In this notebook I'm going to calculate network metrics like centrality to be used to predict the flow between nodes. I also add population too.

## Load the data

I first load the data, separating prior to the kincaid fire and during.

In [7]:
import pandas as pd
import numpy as np

kincaid = pd.read_csv('../data/california_jul_nov_2019.csv', engine='pyarrow', date_format='%Y-%m-%d')
kincaid['date'] = pd.to_datetime(kincaid.date)

pre_fire = kincaid.query('date < 20191023')
during_fire = kincaid.query('date >= 20191023')

# data on wildfires. filter for when the kincaid wildfire was active
wildfires = pd.read_csv('../data/ca_daily_fire_2000_03252022.csv', engine='pyarrow')
wildfires['acq_date'] = pd.to_datetime(wildfires.acq_date)
wildfires = wildfires.query('acq_date >= 20191023 & acq_date <= 20191106')

I group by origin-destination pairs, and sum up the total flows between them.

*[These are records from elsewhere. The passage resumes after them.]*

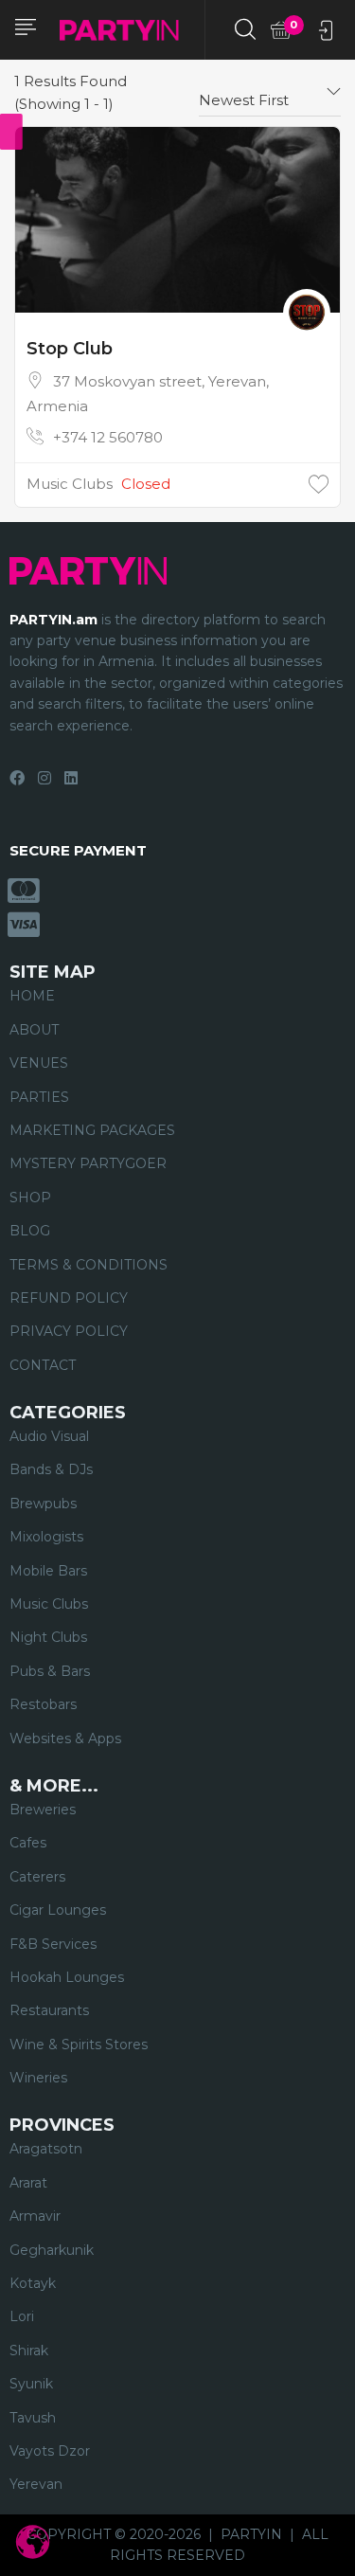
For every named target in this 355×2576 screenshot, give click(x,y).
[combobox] (270, 93)
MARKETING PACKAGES (92, 1130)
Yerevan (35, 2484)
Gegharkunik (51, 2250)
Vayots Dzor (49, 2450)
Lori (21, 2316)
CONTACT (42, 1365)
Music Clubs (70, 484)
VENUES (38, 1063)
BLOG (29, 1230)
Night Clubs (48, 1637)
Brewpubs (43, 1503)
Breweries (42, 1809)
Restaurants (49, 2010)
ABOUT (34, 1029)
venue (95, 640)
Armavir (35, 2216)
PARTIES (39, 1097)
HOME (32, 995)
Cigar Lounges (57, 1909)
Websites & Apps (65, 1738)
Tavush (32, 2417)
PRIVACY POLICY (68, 1331)
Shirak (28, 2350)
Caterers (37, 1876)
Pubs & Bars (49, 1671)
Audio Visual (49, 1436)
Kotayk (32, 2283)
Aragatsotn (45, 2148)
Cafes (27, 1842)
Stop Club (70, 348)
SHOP (30, 1197)
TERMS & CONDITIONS (88, 1264)
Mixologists (46, 1536)
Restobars (43, 1704)
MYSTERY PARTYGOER (88, 1163)
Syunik (31, 2383)
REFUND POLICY (68, 1297)
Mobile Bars (48, 1570)
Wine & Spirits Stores (78, 2044)
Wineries (38, 2077)
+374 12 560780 (108, 437)
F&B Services (53, 1944)
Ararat (28, 2182)
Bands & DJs (51, 1469)
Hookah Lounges (66, 1977)
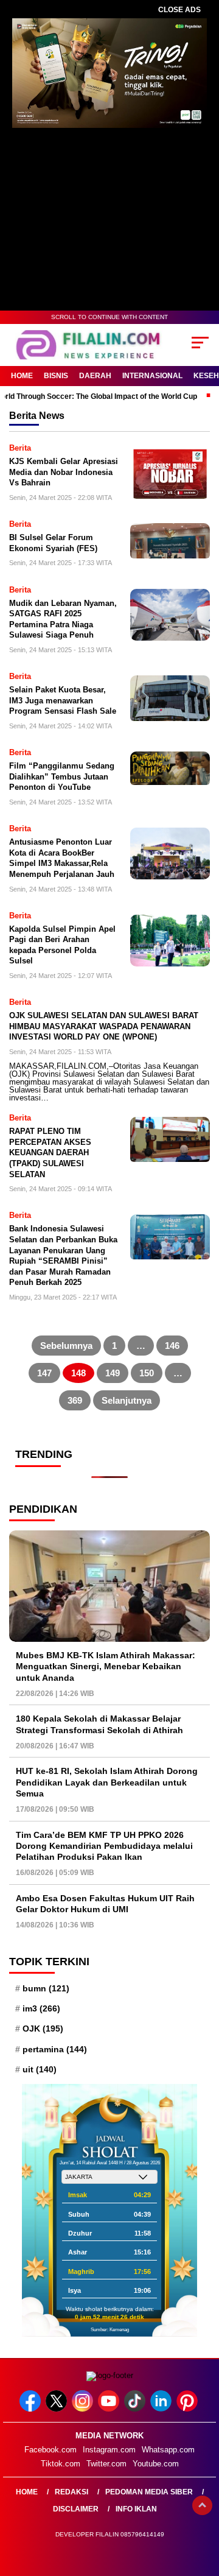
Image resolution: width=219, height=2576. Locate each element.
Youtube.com (156, 2463)
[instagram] (84, 2408)
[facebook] (31, 2408)
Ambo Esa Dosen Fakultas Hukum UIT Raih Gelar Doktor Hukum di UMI (105, 1903)
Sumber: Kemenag (110, 2329)
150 (146, 1373)
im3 (41, 2008)
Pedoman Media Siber (149, 2492)
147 (44, 1373)
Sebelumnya (66, 1345)
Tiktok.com (60, 2463)
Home (22, 375)
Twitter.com (106, 2463)
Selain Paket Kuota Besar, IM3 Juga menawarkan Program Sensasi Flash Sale (62, 700)
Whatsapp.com (168, 2449)
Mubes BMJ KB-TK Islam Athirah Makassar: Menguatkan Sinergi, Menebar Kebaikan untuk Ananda (105, 1666)
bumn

I then divide by the number of days to get the average daily traffic between these nodes over the time period.

In [8]:
n_days = (pre_fire.date.max() - pre_fire.date.min()).days
pre_fire = pre_fire.groupby(['geoid_o', 'geoid_d']).agg({'visitor_flows':'sum', 'pop_flows':'sum'})
pre_fire = pre_fire.multiply(1/n_days)
pre_fire.reset_index(inplace=True)

# add the latitudes and longtitudes
pre_fire = pre_fire.merge(kincaid.drop_duplicates(['geoid_o'])[['geoid_o','lat_o','lng_o']] ,how='left', on=['geoid_o']).merge(kincaid.drop_duplicates(['geoid_d'])[['geoid_d','lat_d','lng_d']], how='left', on='geoid_d')

pre_fire.sample(5)

Unnamed: 0,geoid_o,geoid_d,visitor_flows,pop_flows,lat_o,lng_o,lat_d,lng_d
1403,6051,6005,0.065934,0.78022,37.93899,-118.886709,38.44639,-120.651116
1959,6069,6093,1.131868,18.967033,36.605706,-121.074996,41.592687,-122.540368
3187,6115,6061,618.21978,9608.208791,39.269008,-121.351263,39.063427,-120.717652
2834,6103,6031,1.054945,17.263736,40.125736,-122.233885,36.075361,-119.815502
883,6031,6099,34.252747,615.824176,36.075361,-119.815502,37.559137,-120.997683


We now have data on the average daily flows between California counties between July-Oct before the Kincaid fire.

In [None]:
import plotly.express as px
import plotly.graph_objects as go

# alternative visualization that's not as cool
# fig = go.Figure(go.Scattergeo(
#     lon= wildfires[wildfires.confidence == 100].longitude,
#     lat=wildfires[wildfires.confidence == 100].latitude
# ))
# fig.update_geos(
#     visible=False, resolution=110, scope="usa",
#     showcountries=True, countrycolor="Black",
#     showsubunits=True, subunitcolor="Blue"
# )
# fig.update_layout(height=300, margin={"r":0,"t":0,"l":0,"b":0})
# fig.show()

fig = px.density_mapbox(wildfires, lat='latitude', lon='longitude', z='confidence', radius=2,
                        center=dict(lat=38.7, lon=-122.73), zoom=7,
                        mapbox_style="stamen-terrain",
                        color_continuous_scale='turbo')
fig.show()

So the wildfire took place in this specific region. Let's then filter for any latitude longitudes that are in the surrounding radius up to some distance.

In [10]:
from geopy.distance import geodesic
import pandas as pd

# Define the center point
center = (38.70369, -122.7669)

# Define the maximum distance (in kilometers) from the center point
max_distance = 50  # For example, 10 kilometers

# Calculate the distance between each observation and the center point
distances = pre_fire.apply(lambda row: geodesic(center, (row['lat_o'], row['lng_o'])).kilometers, axis=1)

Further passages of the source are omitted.